__SOURCE RECORDS__:
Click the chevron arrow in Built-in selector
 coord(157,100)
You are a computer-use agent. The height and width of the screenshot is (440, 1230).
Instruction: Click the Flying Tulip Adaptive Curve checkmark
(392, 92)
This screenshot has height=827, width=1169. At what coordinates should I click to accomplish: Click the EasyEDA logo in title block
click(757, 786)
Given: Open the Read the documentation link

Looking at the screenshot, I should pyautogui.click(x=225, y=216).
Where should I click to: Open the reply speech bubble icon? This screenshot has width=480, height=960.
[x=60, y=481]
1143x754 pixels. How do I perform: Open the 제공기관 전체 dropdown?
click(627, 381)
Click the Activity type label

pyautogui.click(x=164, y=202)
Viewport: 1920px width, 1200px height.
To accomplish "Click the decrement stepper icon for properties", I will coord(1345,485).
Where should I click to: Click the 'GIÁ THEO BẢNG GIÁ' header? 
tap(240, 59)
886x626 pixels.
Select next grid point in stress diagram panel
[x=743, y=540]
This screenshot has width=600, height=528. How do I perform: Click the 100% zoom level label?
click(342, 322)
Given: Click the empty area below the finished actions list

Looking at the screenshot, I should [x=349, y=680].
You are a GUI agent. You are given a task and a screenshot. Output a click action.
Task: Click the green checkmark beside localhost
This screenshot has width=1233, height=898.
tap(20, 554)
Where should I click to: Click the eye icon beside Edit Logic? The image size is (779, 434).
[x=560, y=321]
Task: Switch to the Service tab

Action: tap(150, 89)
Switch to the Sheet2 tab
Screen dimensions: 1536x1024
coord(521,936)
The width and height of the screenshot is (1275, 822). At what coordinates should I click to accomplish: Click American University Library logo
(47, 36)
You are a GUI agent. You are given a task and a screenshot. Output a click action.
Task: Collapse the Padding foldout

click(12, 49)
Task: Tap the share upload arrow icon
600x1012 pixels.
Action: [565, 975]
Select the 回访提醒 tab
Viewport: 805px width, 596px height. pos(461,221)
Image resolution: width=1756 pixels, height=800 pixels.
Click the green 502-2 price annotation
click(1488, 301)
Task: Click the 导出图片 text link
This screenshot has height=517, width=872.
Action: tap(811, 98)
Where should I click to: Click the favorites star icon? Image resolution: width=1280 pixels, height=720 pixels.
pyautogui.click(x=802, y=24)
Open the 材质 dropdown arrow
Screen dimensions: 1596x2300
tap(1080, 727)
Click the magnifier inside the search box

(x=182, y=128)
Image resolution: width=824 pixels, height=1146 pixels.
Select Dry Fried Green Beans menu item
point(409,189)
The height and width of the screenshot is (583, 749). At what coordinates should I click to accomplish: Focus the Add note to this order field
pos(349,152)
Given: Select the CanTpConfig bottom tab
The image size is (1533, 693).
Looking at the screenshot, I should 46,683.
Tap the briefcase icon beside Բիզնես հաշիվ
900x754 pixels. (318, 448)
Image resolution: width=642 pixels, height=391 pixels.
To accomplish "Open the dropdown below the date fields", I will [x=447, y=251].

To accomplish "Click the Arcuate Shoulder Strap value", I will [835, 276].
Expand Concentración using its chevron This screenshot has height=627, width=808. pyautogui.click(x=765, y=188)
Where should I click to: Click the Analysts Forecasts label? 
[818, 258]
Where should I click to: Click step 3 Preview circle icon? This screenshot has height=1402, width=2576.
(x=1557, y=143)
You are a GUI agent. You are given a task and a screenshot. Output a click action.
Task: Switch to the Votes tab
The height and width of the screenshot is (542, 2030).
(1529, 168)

__EXERCISE__:
Every line above must be reproduced exactly as it stands.

__ANSWER SPACE__:
Click the chevron arrow in Built-in selector
 coord(157,100)
You are a computer-use agent. The height and width of the screenshot is (440, 1230).
Instruction: Click the Flying Tulip Adaptive Curve checkmark
(392, 92)
This screenshot has height=827, width=1169. At what coordinates should I click to accomplish: Click the EasyEDA logo in title block
click(757, 786)
Given: Open the Read the documentation link

Looking at the screenshot, I should pyautogui.click(x=225, y=216).
Where should I click to: Open the reply speech bubble icon? This screenshot has width=480, height=960.
[x=60, y=481]
1143x754 pixels. How do I perform: Open the 제공기관 전체 dropdown?
click(627, 381)
Click the Activity type label

pyautogui.click(x=164, y=202)
Viewport: 1920px width, 1200px height.
To accomplish "Click the decrement stepper icon for properties", I will coord(1345,485).
Where should I click to: Click the 'GIÁ THEO BẢNG GIÁ' header? 
tap(240, 59)
886x626 pixels.
Select next grid point in stress diagram panel
[x=743, y=540]
This screenshot has width=600, height=528. How do I perform: Click the 100% zoom level label?
click(342, 322)
Given: Click the empty area below the finished actions list

Looking at the screenshot, I should [x=349, y=680].
You are a GUI agent. You are given a task and a screenshot. Output a click action.
Task: Click the green checkmark beside localhost
This screenshot has width=1233, height=898.
tap(20, 554)
Where should I click to: Click the eye icon beside Edit Logic? The image size is (779, 434).
[x=560, y=321]
Task: Switch to the Service tab

Action: tap(150, 89)
Switch to the Sheet2 tab
Screen dimensions: 1536x1024
coord(521,936)
The width and height of the screenshot is (1275, 822). At what coordinates should I click to accomplish: Click American University Library logo
(47, 36)
You are a GUI agent. You are given a task and a screenshot. Output a click action.
Task: Collapse the Padding foldout

click(12, 49)
Task: Tap the share upload arrow icon
600x1012 pixels.
Action: [565, 975]
Select the 回访提醒 tab
Viewport: 805px width, 596px height. pos(461,221)
Image resolution: width=1756 pixels, height=800 pixels.
Click the green 502-2 price annotation
click(1488, 301)
Task: Click the 导出图片 text link
This screenshot has height=517, width=872.
Action: tap(811, 98)
Where should I click to: Click the favorites star icon? Image resolution: width=1280 pixels, height=720 pixels.
pyautogui.click(x=802, y=24)
Open the 材质 dropdown arrow
Screen dimensions: 1596x2300
tap(1080, 727)
Click the magnifier inside the search box

(x=182, y=128)
Image resolution: width=824 pixels, height=1146 pixels.
Select Dry Fried Green Beans menu item
point(409,189)
The height and width of the screenshot is (583, 749). At what coordinates should I click to accomplish: Focus the Add note to this order field
pos(349,152)
Given: Select the CanTpConfig bottom tab
The image size is (1533, 693).
Looking at the screenshot, I should 46,683.
Tap the briefcase icon beside Բիզնես հաշիվ
900x754 pixels. (318, 448)
Image resolution: width=642 pixels, height=391 pixels.
To accomplish "Open the dropdown below the date fields", I will [x=447, y=251].

To accomplish "Click the Arcuate Shoulder Strap value", I will [835, 276].
Expand Concentración using its chevron This screenshot has height=627, width=808. pyautogui.click(x=765, y=188)
Where should I click to: Click the Analysts Forecasts label? 
[818, 258]
Where should I click to: Click step 3 Preview circle icon? This screenshot has height=1402, width=2576.
(x=1557, y=143)
You are a GUI agent. You are given a task and a screenshot. Output a click action.
Task: Switch to the Votes tab
The height and width of the screenshot is (542, 2030).
(1529, 168)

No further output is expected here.